Emu's are large, flightless birds belonging to the same group as ostriches. The emu has long been a favourite of the Australian aborigines for its meat and oil. Emu oil comes from the animals meat and therefore cannot be extracted while the bird is alive. Emu meat and oil have become so popular that emu ranches are cropping up in Australia and the United States and the emu's are raised for the sole purpose of butchering for the meat and oil.
How Emu Oil is Removed from the Animal
Emu oil is actually found in a thick pad of fat that is located on the back of the emu. The fat is separated from the meat. Next, the fat is removed from the skin, ground and then melted. Then the emu oil is sent through the processing phase, during which it is filtered, refined, sterilised and deodorised. However, not all emu oil goes through all these steps. Some emu oil is simply filtered and still contains contaminants and bacteria.
- Emu oil is actually found in a thick pad of fat that is located on the back of the emu.
Properties of Emu Oil
After rendering, the emu oil has less than 5 per cent fatty acids in the oil. Once the oil is completely processed, there is no fatty acid in the final product. Emu oil extraction and processing is a lengthy process but the properties of emu oil may be worth the effort. Emu oil is hailed as a topical application for arthritis and inflammation. It is also used to treat burns and can be a skin penetrating and moisturising agent.
- After rendering, the emu oil has less than 5 per cent fatty acids in the oil.

◇ ◇ ◇

TASK TO CARRY OUT:
State whether each statement agrees with the emu oil text, answering yes or no and quoting the deciding words of the text: (a) Emu oil can be taken from the bird while it is still alive. (b) The fat that yields emu oil lies in a pad on the emu's back. (c) All emu oil is filtered, refined, sterilized and deodorized. The rows that follow have no connection to the emu oil text.

ENTRIES PROVIDED:
◇ ◇ ◇

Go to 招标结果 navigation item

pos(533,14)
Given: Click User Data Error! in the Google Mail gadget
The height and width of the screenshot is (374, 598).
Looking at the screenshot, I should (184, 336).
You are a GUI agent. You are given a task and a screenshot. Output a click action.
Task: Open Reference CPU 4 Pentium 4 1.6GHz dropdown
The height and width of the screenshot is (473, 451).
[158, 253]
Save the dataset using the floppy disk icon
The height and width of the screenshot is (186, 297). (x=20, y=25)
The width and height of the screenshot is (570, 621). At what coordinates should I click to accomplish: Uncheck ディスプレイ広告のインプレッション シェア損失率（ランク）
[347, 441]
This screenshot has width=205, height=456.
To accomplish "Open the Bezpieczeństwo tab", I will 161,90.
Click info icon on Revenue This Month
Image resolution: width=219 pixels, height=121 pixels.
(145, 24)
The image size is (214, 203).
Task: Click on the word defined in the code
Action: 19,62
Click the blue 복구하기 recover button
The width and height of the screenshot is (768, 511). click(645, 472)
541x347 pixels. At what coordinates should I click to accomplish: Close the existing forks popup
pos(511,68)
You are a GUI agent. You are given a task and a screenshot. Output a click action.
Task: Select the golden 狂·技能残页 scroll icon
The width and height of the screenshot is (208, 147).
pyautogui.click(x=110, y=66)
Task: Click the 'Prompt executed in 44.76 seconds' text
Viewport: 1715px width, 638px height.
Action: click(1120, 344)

◇ ◇ ◇

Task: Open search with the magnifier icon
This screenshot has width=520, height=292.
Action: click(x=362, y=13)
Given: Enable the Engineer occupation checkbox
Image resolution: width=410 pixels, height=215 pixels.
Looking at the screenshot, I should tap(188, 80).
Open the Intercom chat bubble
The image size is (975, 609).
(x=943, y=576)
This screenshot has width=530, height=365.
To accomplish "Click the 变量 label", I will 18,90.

◇ ◇ ◇

OUTPUT BELOW:
(a) No: "cannot be extracted while the bird is alive"
(b) Yes: "a thick pad of fat that is located on the back of the emu"
(c) No: "not all emu oil goes through all these steps"